▶ Problem details:
Print exactly the lines below between the line containing "Switch to the first virtual desktop in pager" and the line containing "1280x720 pixels.", counting both of those lines. Leave pictures out.

▶ Records provided:
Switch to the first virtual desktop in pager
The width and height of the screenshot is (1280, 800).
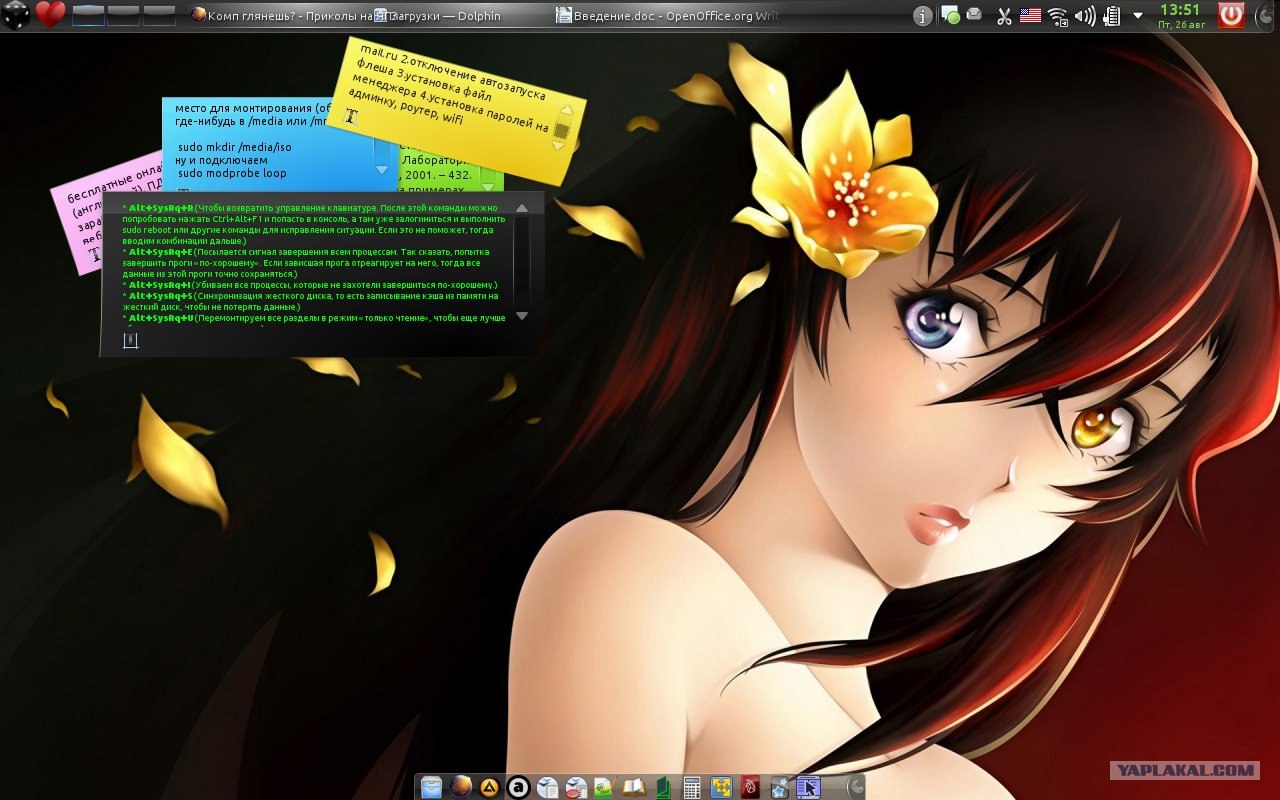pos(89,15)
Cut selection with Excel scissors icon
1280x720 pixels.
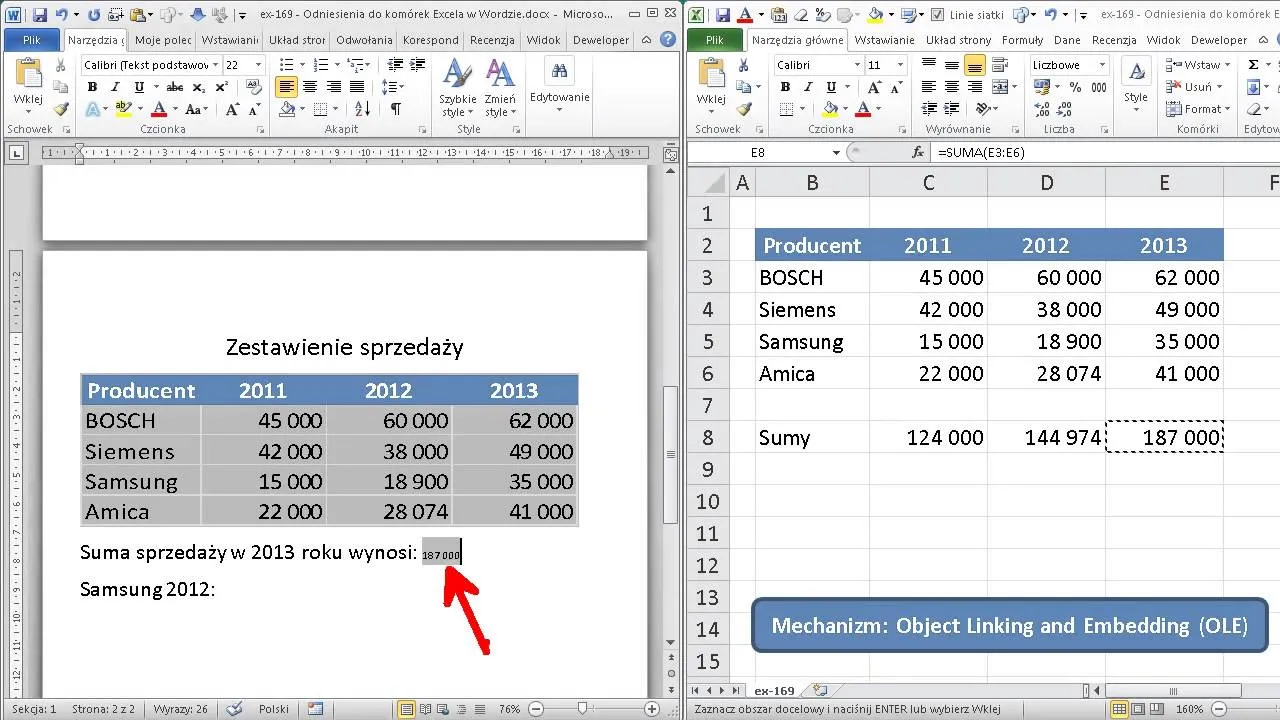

...

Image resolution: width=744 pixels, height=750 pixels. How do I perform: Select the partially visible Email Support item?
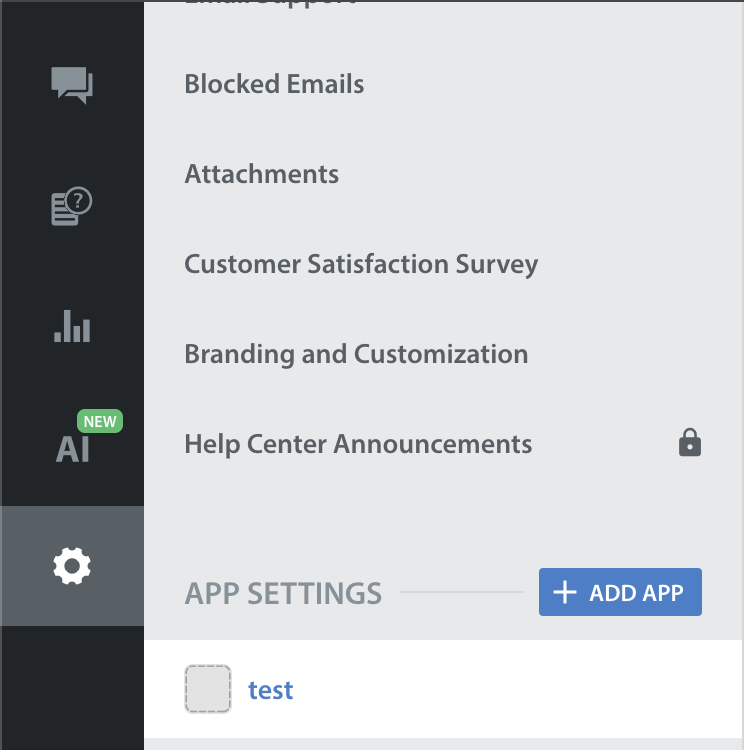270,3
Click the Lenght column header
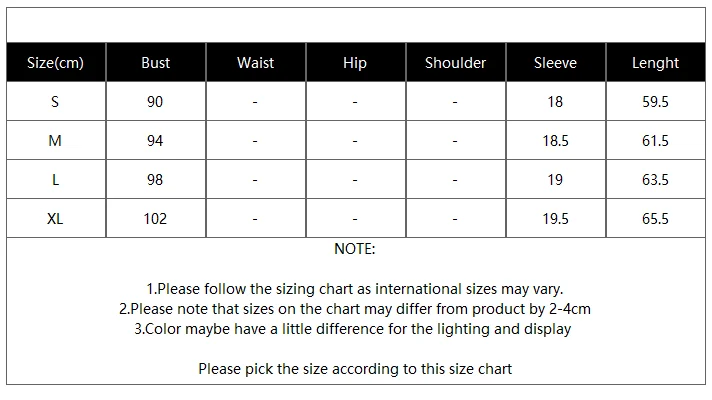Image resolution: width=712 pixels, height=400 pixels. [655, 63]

▶ Response area:
Switch to the first virtual desktop in pager
The width and height of the screenshot is (1280, 800).
pos(89,15)
Cut selection with Excel scissors icon
1280x720 pixels.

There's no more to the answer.